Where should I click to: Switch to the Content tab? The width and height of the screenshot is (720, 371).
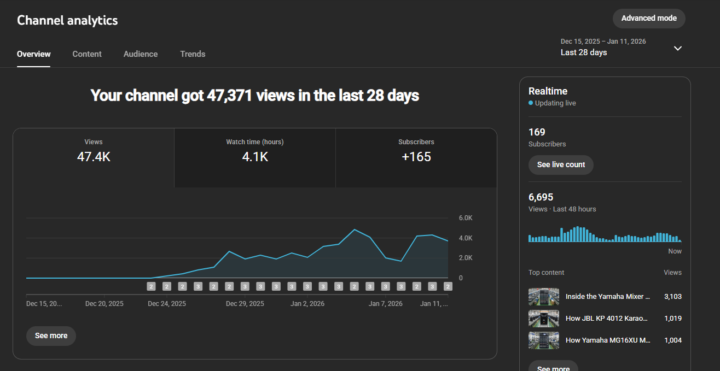(x=87, y=54)

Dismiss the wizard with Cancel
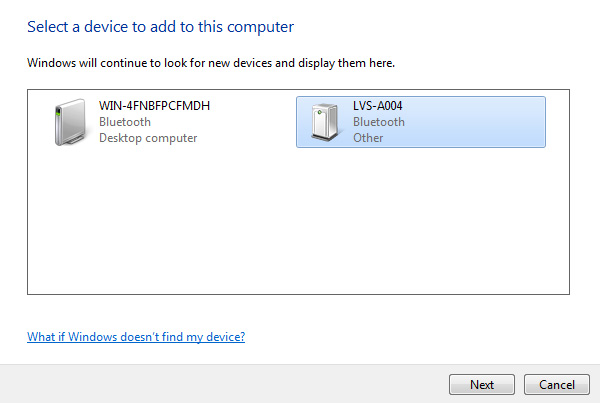tap(557, 384)
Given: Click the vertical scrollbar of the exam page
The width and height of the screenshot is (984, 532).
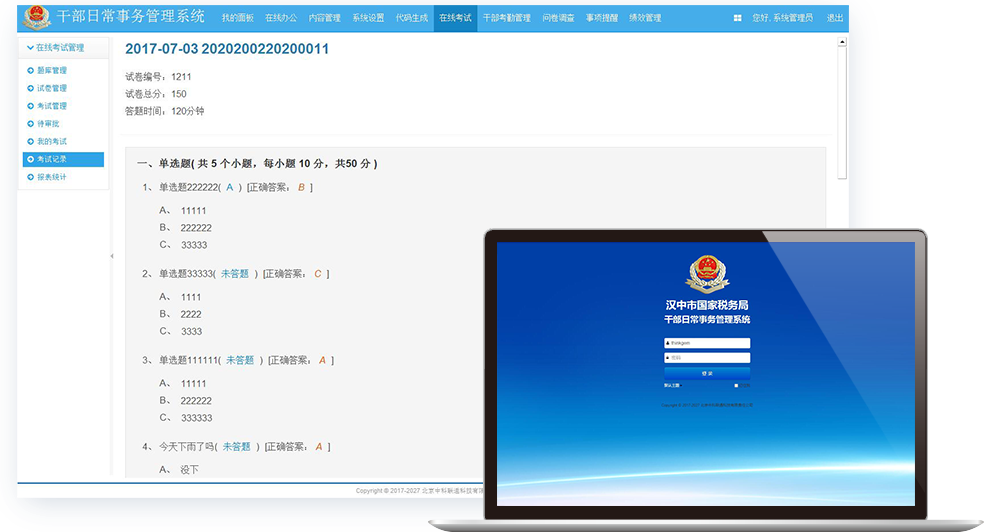Looking at the screenshot, I should point(842,110).
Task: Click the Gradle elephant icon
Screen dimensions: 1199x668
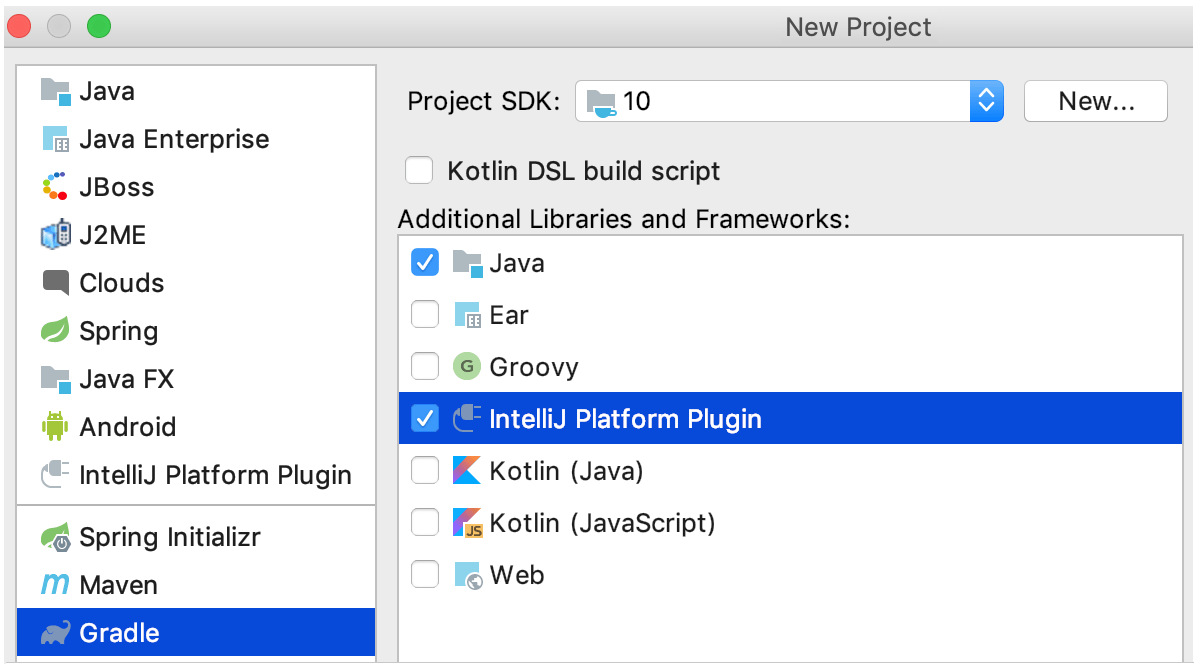Action: click(x=55, y=633)
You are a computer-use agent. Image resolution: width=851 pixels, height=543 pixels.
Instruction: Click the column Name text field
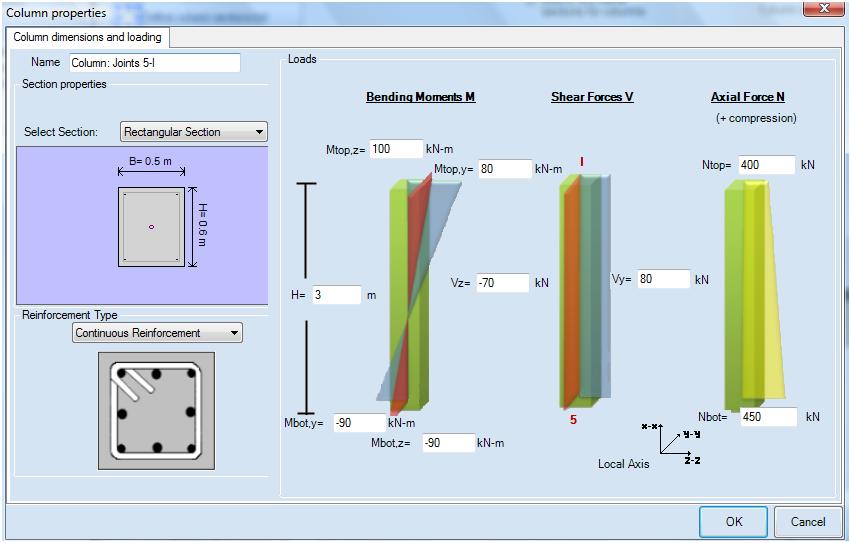[x=154, y=63]
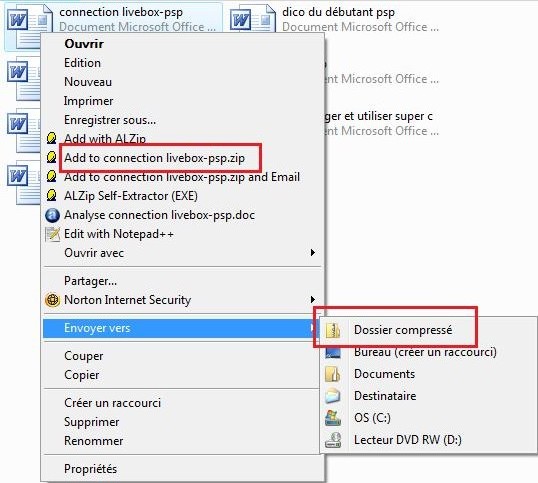Select Renommer in the context menu
Image resolution: width=538 pixels, height=483 pixels.
(x=94, y=441)
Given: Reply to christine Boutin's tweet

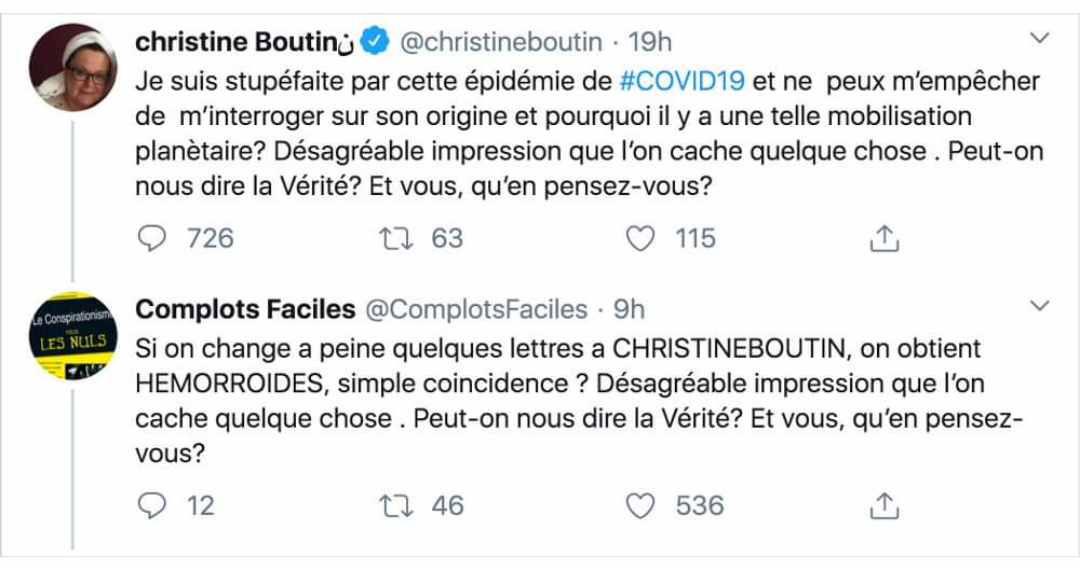Looking at the screenshot, I should click(153, 239).
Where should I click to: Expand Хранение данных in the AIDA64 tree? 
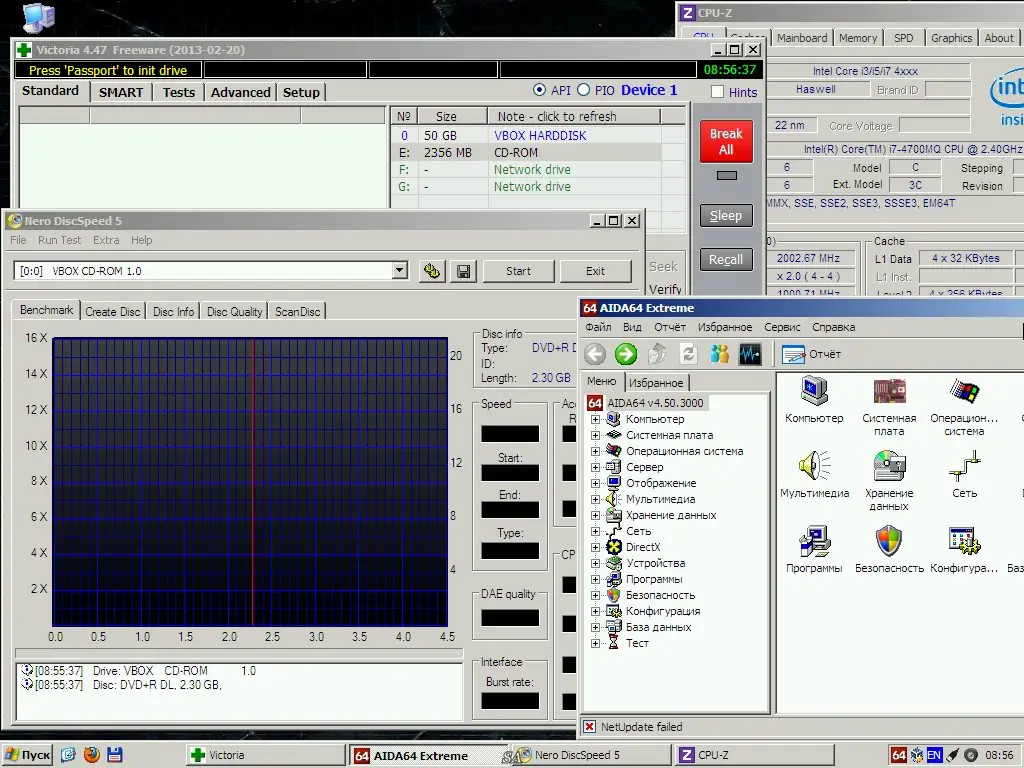(594, 515)
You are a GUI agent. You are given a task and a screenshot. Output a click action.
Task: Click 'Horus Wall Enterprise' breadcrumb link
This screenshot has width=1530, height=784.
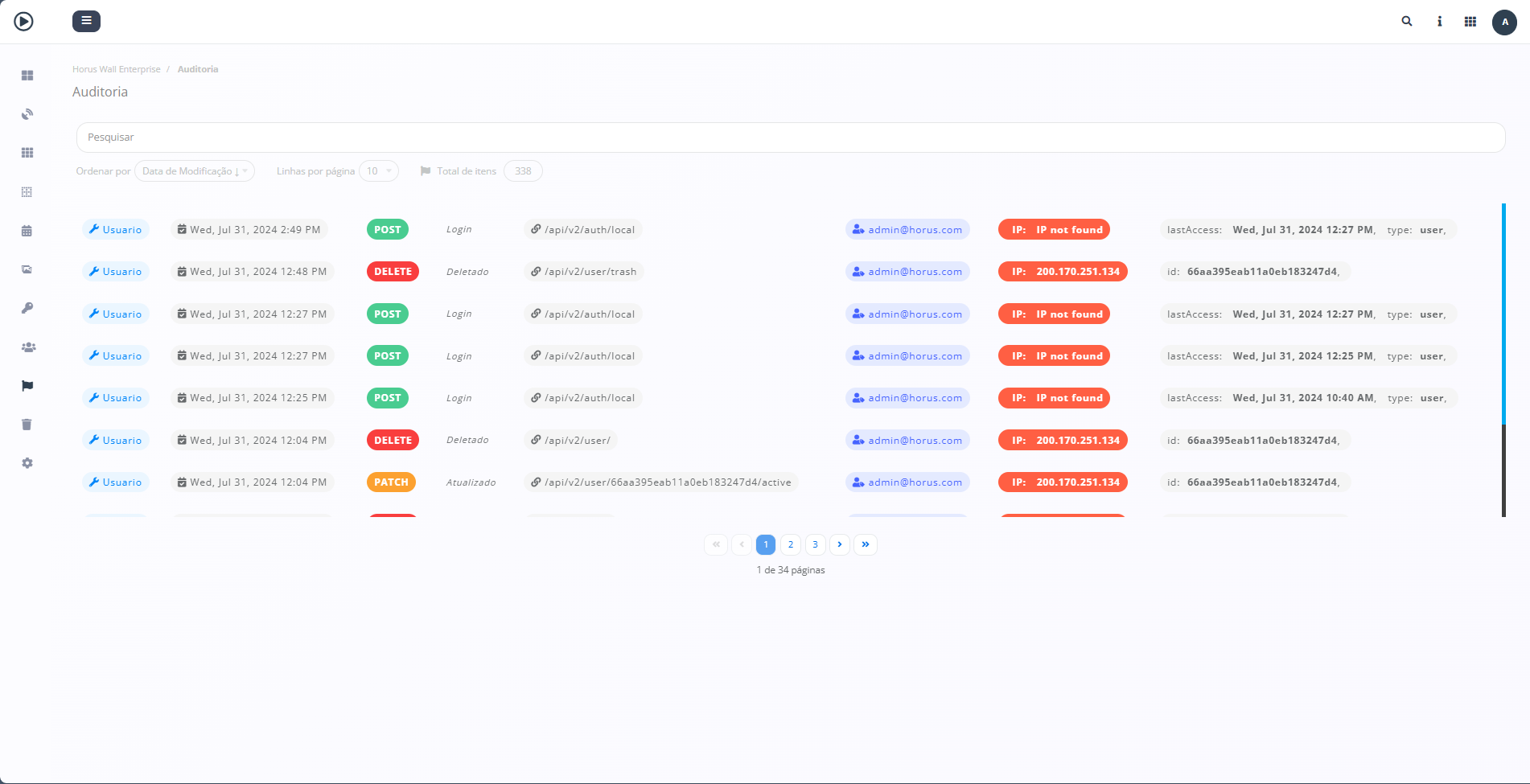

# # # #

• **Exercise brief**: Copy the data exactly. Any picture it contains is to be omitted.

• **Written answer**:
Where should I click to: Switch to the Content tab? The width and height of the screenshot is (720, 371).
(x=87, y=54)

Dismiss the wizard with Cancel
tap(557, 384)
Given: Click the vertical scrollbar of the exam page
The width and height of the screenshot is (984, 532).
Looking at the screenshot, I should point(842,110).
Task: Click the Gradle elephant icon
Screen dimensions: 1199x668
Action: click(x=55, y=633)
You are a computer-use agent. Image resolution: width=851 pixels, height=543 pixels.
Instruction: Click the column Name text field
[x=154, y=63]
Select Renommer in the context menu
Image resolution: width=538 pixels, height=483 pixels.
(x=94, y=441)
Given: Reply to christine Boutin's tweet

Looking at the screenshot, I should click(153, 239).
Where should I click to: Expand Хранение данных in the AIDA64 tree? 
(594, 515)
You are a GUI agent. You are given a task and a screenshot. Output a click action.
Task: Click 'Horus Wall Enterprise' breadcrumb link
This screenshot has width=1530, height=784.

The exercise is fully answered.